- [COSA SERVE]: Per favore, ripeti parola per parola l'intero testo estratto che segue.

Tra gli appunti delle letture, trovo un piccolo testo di Joseph de Maistre che mi pare degno di riflessione. Eccolo: "Se Gesù Cristo non fosse Dio, Maometto dovrebbe considerarsi il maggiore apostolo e benefattore del genere umano, perché avrebbe strappato l’umanità dalla idolatria degli idoli. Egli avrebbe portato l’umanità a quella purezza del Dio unico annunciata sì dagli ebrei ma che soltanto l’islam avrebbe diffuso alla grande in ogni continente". Chissà se quegli occidentali che combattono il cristianesimo si rendono conto che abbassare questo significa innalzare al più alto livello la religione di cui Muhammad fu profeta e che ora li terrorizza?

Per finire, giusto al proposito. Vedo le previsioni dell’agenzia americana più quotata in sociologia religiosa. Ecco la situazione: i musulmani nel mondo sono un miliardo e seicento milioni, in continuo aumento. Almeno il 20 per cento di loro è radicale, legge alla lettera le parole del Corano coi suoi inviti a sterminare i miscredenti. Questo significa tra i 300 e i 400 milioni di coloro che noi chiamiamo “ terroristi “ e che per loro sono invece “gloriosi martiri“. Detto con un po’ di egoismo: ci sono buoni motivi, oggi, per rallegrarsi di essere vecchi e per compiangere il futuro dei giovani che non fanno parte dell’ Umma, la comunità maomettana.

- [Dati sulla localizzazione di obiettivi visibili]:
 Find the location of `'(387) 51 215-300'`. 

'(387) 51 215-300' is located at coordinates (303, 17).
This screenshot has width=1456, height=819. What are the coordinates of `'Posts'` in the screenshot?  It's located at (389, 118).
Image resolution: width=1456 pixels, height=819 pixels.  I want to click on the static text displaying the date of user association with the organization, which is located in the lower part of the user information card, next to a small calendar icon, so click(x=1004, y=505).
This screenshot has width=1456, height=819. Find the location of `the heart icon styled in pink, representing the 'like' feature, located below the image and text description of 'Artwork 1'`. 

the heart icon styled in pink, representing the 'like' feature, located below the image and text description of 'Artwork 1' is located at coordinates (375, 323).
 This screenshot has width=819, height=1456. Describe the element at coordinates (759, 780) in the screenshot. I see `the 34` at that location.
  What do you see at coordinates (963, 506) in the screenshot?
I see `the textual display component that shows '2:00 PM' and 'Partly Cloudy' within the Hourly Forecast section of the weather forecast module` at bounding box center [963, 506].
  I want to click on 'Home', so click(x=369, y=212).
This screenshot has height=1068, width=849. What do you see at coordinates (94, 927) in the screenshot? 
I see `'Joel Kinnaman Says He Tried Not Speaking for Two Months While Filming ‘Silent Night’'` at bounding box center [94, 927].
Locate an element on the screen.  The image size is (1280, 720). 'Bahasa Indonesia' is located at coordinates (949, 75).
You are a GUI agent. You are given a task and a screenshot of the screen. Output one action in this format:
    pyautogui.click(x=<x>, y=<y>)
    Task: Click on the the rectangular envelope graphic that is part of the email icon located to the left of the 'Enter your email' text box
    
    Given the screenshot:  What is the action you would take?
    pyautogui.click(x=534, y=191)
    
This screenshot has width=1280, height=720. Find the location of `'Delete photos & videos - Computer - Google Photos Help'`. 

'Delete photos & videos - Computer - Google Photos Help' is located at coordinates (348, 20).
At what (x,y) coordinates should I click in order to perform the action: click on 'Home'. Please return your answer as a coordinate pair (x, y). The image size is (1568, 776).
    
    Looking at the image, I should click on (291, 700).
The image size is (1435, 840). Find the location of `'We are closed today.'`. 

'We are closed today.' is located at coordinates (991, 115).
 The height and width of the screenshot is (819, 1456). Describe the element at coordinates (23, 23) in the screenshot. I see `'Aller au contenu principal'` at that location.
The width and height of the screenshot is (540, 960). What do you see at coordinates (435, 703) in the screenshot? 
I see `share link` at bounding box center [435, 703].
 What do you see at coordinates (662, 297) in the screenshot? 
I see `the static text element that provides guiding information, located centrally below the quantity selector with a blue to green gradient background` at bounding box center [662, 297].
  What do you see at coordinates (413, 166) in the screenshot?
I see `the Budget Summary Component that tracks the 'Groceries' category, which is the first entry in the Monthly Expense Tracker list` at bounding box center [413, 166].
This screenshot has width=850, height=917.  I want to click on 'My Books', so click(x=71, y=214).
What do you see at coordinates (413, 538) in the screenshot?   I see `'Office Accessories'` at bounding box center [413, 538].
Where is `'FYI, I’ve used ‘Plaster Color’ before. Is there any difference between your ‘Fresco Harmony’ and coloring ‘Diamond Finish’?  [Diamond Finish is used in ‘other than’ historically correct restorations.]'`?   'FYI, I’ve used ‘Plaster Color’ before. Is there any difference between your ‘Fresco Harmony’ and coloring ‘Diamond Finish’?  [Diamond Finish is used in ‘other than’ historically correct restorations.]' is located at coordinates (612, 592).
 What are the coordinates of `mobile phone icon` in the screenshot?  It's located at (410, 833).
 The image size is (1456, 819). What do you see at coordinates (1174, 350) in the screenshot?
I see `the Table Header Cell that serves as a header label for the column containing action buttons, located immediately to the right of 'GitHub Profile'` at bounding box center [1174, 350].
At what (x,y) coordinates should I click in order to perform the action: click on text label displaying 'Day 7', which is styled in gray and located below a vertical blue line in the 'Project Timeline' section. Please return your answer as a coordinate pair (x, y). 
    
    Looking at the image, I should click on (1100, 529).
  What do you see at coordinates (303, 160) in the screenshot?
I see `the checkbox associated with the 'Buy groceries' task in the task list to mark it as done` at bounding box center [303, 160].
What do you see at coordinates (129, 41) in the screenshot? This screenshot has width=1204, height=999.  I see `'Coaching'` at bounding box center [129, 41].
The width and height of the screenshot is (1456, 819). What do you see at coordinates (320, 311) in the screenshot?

- [RISPOSTA ALL'ESERCIZIO]:
Tra gli appunti delle letture, trovo un piccolo testo di Joseph de Maistre che mi pare degno di riflessione. Eccolo: "Se Gesù Cristo non fosse Dio, Maometto dovrebbe considerarsi il maggiore apostolo e benefattore del genere umano, perché avrebbe strappato l’umanità dalla idolatria degli idoli. Egli avrebbe portato l’umanità a quella purezza del Dio unico annunciata sì dagli ebrei ma che soltanto l’islam avrebbe diffuso alla grande in ogni continente". Chissà se quegli occidentali che combattono il cristianesimo si rendono conto che abbassare questo significa innalzare al più alto livello la religione di cui Muhammad fu profeta e che ora li terrorizza?

Per finire, giusto al proposito. Vedo le previsioni dell’agenzia americana più quotata in sociologia religiosa. Ecco la situazione: i musulmani nel mondo sono un miliardo e seicento milioni, in continuo aumento. Almeno il 20 per cento di loro è radicale, legge alla lettera le parole del Corano coi suoi inviti a sterminare i miscredenti. Questo significa tra i 300 e i 400 milioni di coloro che noi chiamiamo “ terroristi “ e che per loro sono invece “gloriosi martiri“. Detto con un po’ di egoismo: ci sono buoni motivi, oggi, per rallegrarsi di essere vecchi e per compiangere il futuro dei giovani che non fanno parte dell’ Umma, la comunità maomettana.